Between the 1970s and late 1990s, the sub-prime market was very small, and logically so. After all, who wants to make a loan, the loanee isn't likely to pay back? I'm broke and have no job, can you give me money? Err.. no.
What the CRA did was push banks to make the loans. When banks start make such loans, it legitimizes the action to other banks. Hey, Bear Stearns is make tons of sub-prime loans, and they are still in business! (Bear Stearns btw, was the first bank to take up Fannie Mae on marketing sub-prime loans)
More over, the cost of litigation with ACORN and other liberal nut case organizations, is very high. To make a few million sub-prime loans to keep the idiots off the law suit fence, is worth it in many cases.
Finely, Fannie Mae and Freddie Mac were both forced by HUD to purchase more sub-prime loans. This is a big big deal. If Bank of America is going to be sued if they don't offer sub-prime loans, but if they do, can sell them off to Fannie Mae, that's a darn good deal.
Both of these situations, validated the sub-prime market, and caused the risky loans to seem safe.

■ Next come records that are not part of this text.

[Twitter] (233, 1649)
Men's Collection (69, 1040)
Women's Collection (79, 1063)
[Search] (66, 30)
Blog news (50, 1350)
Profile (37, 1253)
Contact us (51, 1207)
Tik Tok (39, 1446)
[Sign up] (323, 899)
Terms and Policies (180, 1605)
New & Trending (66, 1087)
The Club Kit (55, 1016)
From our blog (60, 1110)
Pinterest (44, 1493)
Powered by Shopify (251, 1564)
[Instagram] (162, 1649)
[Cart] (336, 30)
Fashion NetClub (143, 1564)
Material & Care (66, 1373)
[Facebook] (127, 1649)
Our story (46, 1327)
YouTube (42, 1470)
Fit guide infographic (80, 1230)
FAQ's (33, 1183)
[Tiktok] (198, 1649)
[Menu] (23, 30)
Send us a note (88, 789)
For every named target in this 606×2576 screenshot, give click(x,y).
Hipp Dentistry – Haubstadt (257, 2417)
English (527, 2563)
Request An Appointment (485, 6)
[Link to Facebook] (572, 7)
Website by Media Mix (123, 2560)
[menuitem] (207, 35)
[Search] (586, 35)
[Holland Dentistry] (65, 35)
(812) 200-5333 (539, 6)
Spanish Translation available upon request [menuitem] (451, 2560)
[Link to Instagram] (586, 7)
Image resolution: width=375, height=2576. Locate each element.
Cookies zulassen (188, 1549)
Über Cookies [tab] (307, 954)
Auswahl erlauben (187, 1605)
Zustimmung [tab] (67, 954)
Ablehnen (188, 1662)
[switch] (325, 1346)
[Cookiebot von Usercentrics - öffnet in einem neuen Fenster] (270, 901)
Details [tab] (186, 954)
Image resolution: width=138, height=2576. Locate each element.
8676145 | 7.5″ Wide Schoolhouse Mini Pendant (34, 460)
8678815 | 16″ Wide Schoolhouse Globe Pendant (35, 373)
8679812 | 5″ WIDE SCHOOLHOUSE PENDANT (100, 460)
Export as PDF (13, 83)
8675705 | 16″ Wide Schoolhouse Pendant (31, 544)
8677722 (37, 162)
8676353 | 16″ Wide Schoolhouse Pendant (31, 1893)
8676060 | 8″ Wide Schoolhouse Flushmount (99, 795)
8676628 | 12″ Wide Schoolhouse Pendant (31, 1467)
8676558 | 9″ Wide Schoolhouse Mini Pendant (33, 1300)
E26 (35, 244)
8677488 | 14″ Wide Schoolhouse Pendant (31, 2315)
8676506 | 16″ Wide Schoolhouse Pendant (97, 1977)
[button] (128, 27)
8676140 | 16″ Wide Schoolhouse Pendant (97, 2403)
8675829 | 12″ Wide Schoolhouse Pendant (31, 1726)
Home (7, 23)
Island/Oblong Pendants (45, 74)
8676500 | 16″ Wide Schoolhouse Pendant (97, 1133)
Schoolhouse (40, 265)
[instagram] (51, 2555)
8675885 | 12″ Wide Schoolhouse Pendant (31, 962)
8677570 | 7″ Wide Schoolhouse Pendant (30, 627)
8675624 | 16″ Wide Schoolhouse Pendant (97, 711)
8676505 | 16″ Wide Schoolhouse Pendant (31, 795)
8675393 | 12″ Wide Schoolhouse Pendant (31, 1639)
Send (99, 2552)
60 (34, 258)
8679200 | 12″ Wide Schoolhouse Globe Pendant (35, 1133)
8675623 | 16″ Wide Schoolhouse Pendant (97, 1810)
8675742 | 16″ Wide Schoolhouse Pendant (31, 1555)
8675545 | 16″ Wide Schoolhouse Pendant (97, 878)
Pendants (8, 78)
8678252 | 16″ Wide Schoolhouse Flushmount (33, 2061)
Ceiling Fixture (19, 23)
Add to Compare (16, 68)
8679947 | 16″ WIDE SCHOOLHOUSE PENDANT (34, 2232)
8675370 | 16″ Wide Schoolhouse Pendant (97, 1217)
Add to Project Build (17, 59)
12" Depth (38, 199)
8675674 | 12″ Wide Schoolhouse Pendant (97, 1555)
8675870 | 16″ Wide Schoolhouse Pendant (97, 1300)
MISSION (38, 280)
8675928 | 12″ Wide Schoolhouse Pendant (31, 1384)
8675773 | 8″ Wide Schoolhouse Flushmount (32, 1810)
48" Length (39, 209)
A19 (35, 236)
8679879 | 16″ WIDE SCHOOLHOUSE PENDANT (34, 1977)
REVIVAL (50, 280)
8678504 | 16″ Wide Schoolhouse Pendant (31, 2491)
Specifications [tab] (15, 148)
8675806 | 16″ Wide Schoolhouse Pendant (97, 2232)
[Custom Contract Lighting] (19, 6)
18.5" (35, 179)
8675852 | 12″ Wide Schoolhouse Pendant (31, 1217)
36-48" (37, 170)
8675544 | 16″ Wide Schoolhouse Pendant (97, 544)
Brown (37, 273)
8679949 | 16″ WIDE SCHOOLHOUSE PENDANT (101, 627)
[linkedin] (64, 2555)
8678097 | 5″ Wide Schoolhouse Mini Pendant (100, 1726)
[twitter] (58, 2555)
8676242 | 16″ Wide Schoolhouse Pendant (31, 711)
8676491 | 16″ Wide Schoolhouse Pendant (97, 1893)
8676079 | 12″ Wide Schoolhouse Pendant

This isn't to excuse the banks from growing a spine, standing up to the government, and realizing the dangers of their actions. But we are trying to find the origin of the problem. If the CRA had not pushed banks to make these loans, they never would have happened. The market would never have been validated. The companies would never have made risky loans with such a low chance of being repaid.